|James R. Larus||"The Real Value of Testing"|
|Ben Liblit||"Cooperative Debugging With Five Hundred Million Test Cases"|
The Real Value of Testing
A decade ago, Tony Hoare noted that "The real value of tests is not that they detect bugs in the code but that they detect inadequacies in the methods, concentration, and skills of those who design and produce the code." As usual, Tony saw far ahead of the current reality. At that time, Microsoft Research was very focused on a specific aspect of software development (finding code defects). Over the intervening years, Microsoft Research's efforts in this area grew greatly and our research agenda broadened considerably. This talk will trace the evolution of Microsoft Research's efforts to improve software development and explore how testing fits into the more people-centric approach that we have reached.
James Larus is a Research Area Manager for programming languages and tools in Microsoft Research, where he manages the Human Interaction in Programming, Runtime Analysis and Design, Software Reliability Research, and Concurrency Research groups and co-leads the Singularity research project.
Larus joined Microsoft Research as a Senior Researcher in 1998 to start and, for five years, lead the Software Productivity Tools (SPT) group, which developed and applied a variety of innovative techniques in static program analysis and constructed tools that found defects (bugs) in software. This group's research has both had considerable impact on the research community, as well as being shipped in Microsoft products such as the Static Driver Verifier and FX/Cop and other, widely-used internal software development tools.
Before joining Microsoft, Larus was an Assistant and Associate Professor of Computer Science at the University of Wisconsin-Madison, where he published approximately 60 research papers and co-led the Wisconsin Wind Tunnel (WWT) research project with Professors Mark Hill and David Wood. WWT was a DARPA and NSF-funded project investigated new approaches to simulating, building, and programming parallel shared-memory computers. Larus's research spanned a number of areas: including new and efficient techniques for measuring and recording executing programs' behavior, tools for analyzing and manipulating compiled and linked programs, programming languages for parallel computing, tools for verifying program correctness, and techniques for compiler analysis and optimization.
Larus received his MS and PhD in Computer Science from the University of California, Berkeley in 1989, and an AB in Applied Mathematics from Harvard in 1980. At Berkeley, Larus developed one of the first systems to analyze Lisp programs and determine how to best execute them on a parallel computer.
Larus has been an active contributor to the programming languages, compiler, and computer architecture communities. He has published many papers and served on numerous program committees and NSF and NRC panels. Larus became an ACM Fellow in 2006.

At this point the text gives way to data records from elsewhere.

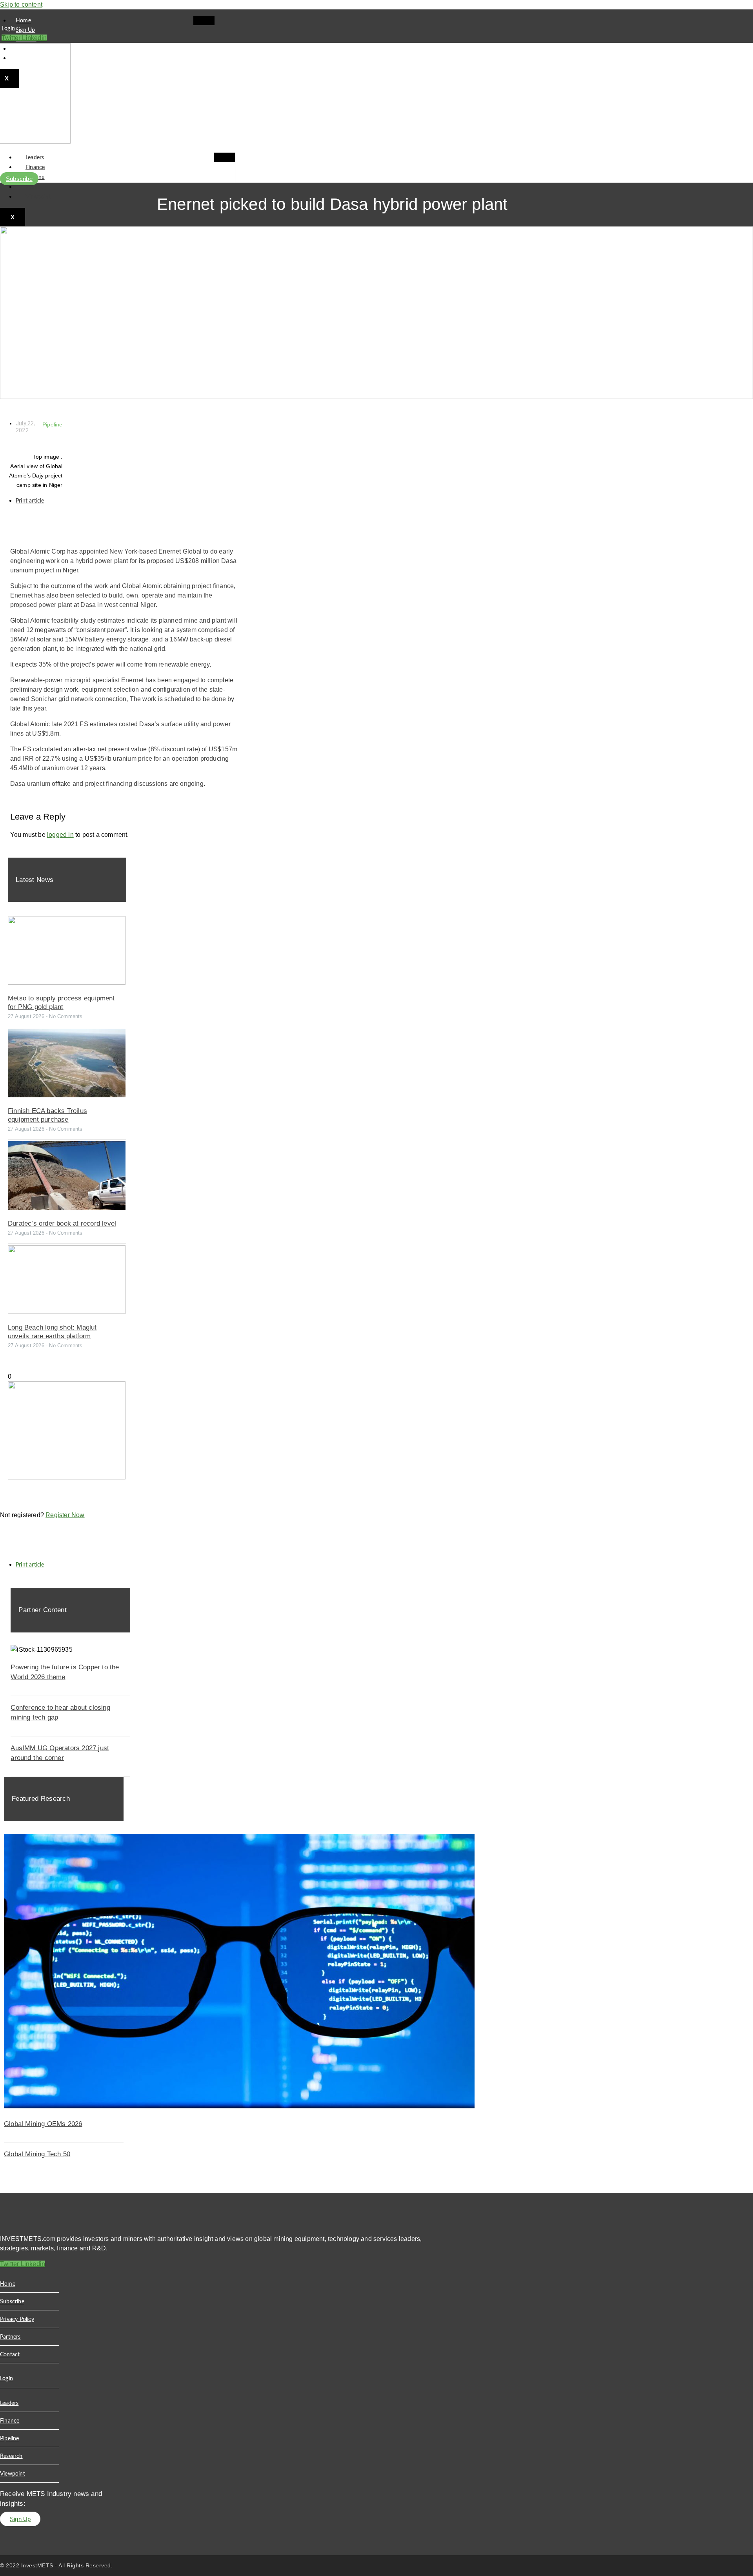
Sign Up (25, 30)
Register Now (64, 1515)
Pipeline (52, 424)
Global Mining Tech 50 (37, 2154)
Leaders (34, 157)
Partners (10, 2337)
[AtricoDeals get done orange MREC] (67, 1477)
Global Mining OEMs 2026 (43, 2124)
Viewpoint (38, 197)
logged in (60, 834)
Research (36, 187)
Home (23, 21)
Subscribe (12, 2302)
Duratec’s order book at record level (62, 1223)
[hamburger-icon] (204, 20)
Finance (35, 167)
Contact (10, 2354)
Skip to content (21, 4)
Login (8, 28)
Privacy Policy (17, 2319)
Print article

Cooperative Debugging With Five Hundred Million Test Cases
The resources available for testing and verifying software are always limited, and through sheer numbers an application's user community will uncover many flaws not caught during development. The Cooperative Bug Isolation Project (CBI) marshals large user communities into a massive distributed debugging army to help programmers find and fix problems that appear after deployment. Dynamic instrumentation based on sparse random sampling provides our raw data; statistical machine learning techniques mine this data for critical bug predictors; static program analysis places bug predictors back in context of the program under study. We discuss CBI's dynamic, statistical, and static views of post-deployment debugging and show how these three different approaches join together to help improve software quality in an imperfect world.
Ben Liblit is an Assistant Professor in the Computer Sciences Department of the University of Wisconsin-Madison. Prof. Liblit's research interests include programming languages and software engineering generally, with particular emphasis on the use of machine learning and dynamic analysis for program understanding and debugging.
Prof. Liblit worked as a professional software engineer for four years before beginning graduate study, inspiring a research style that emphasizes practical, best-effort techniques that cope with the ugly complexities of real-world software development. Prof. Liblit completed his Ph.D. in 2004 at UC Berkeley with advisor Alex Aiken, and received the 2005 ACM Doctoral Dissertation Award for his work on post-deployment statistical debugging.